In my speech at the beginning of this event, I said a quote from Justice Ruth Bader Ginsberg, former Associate Justice of the U.S. Supreme Court, “Real change happens one step at a time.” And this clearly was the first step for women in Wisconsin to be lawyers.

As I think about it, what this woman accomplished, it’s amazing. What she did, especially for the underprivileged people, as well, is just fantastic. And we need more of it.

She really was on a mission and was not going to let anything deter her. If you know the story, she was admitted to practice in Rock County, but then she was turned away from the Wisconsin Supreme Court. Still, she said, “I’m not going to let that stop me.” She got the legislation changed and then she was back doing what she set out to do.

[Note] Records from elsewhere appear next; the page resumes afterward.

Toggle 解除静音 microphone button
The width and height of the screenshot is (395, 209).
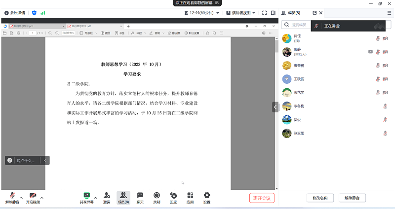click(11, 196)
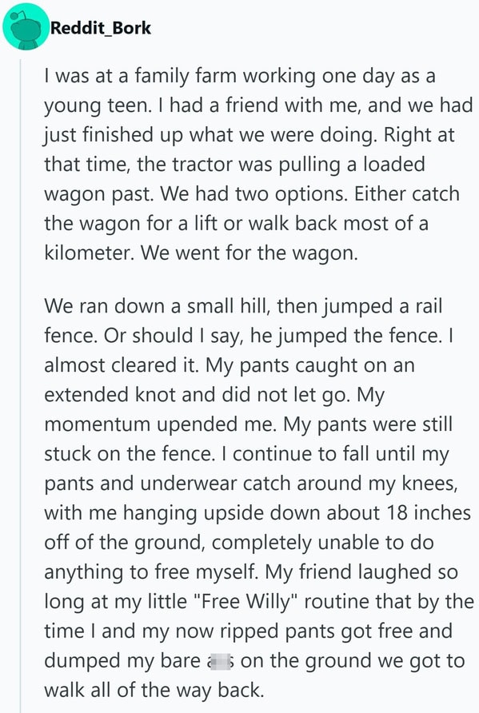The image size is (479, 713).
Task: Click the sentence "We went for the wagon."
Action: (x=249, y=253)
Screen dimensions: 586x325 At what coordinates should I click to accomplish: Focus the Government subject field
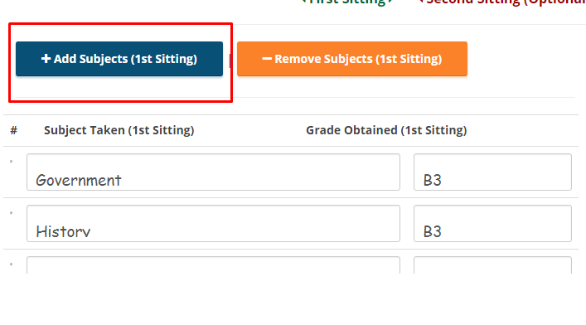(213, 172)
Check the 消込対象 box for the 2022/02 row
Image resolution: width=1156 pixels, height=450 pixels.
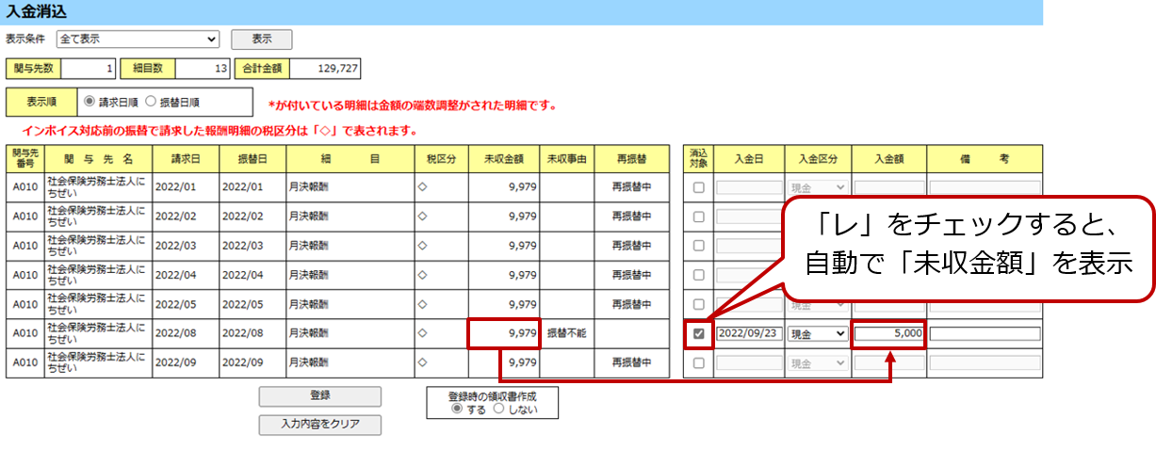point(698,217)
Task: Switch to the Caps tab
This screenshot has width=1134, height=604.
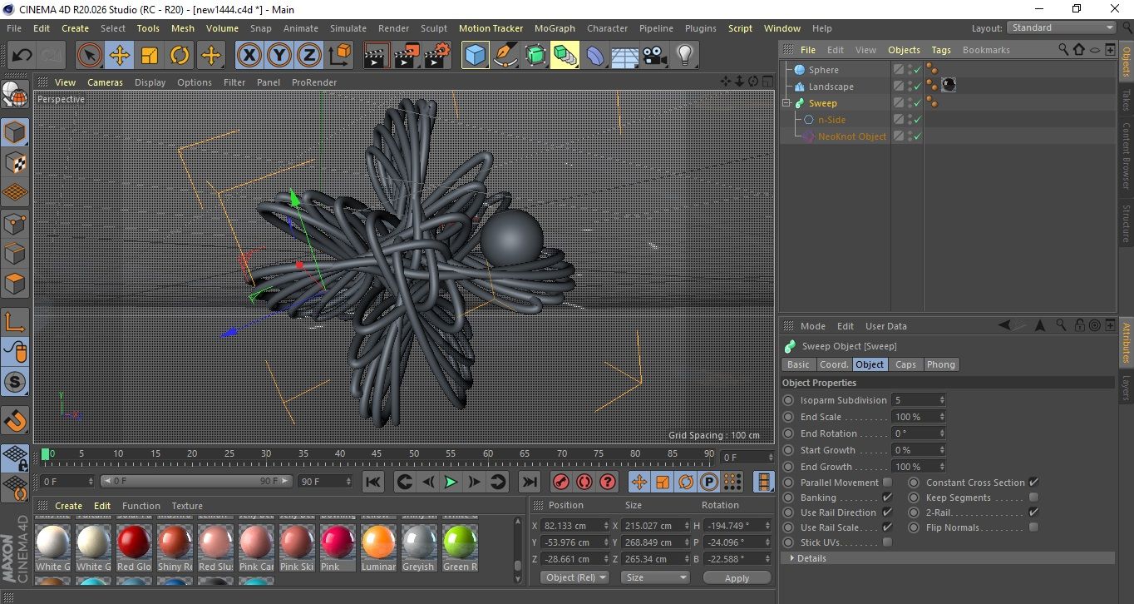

I can relate, from my own perspective, to some of her frustrations. There were times when I ran for county judge when some people would say, “Well, you do such a good job doing what you do, you should stay in that role.” That was a little frustrating for me. Plus, running for the position, in and of itself, was stepping out of my comfort zone. It’s hard to put yourself out there in the public eye, so that is a little bit difficult.

When I was elected, I had a litigator in front of me who actually said, “Well, the only reason YOU'RE here is because you’re a woman.” I was kind of shocked, like, “Okay!” Just having to deal with that…it’s interesting.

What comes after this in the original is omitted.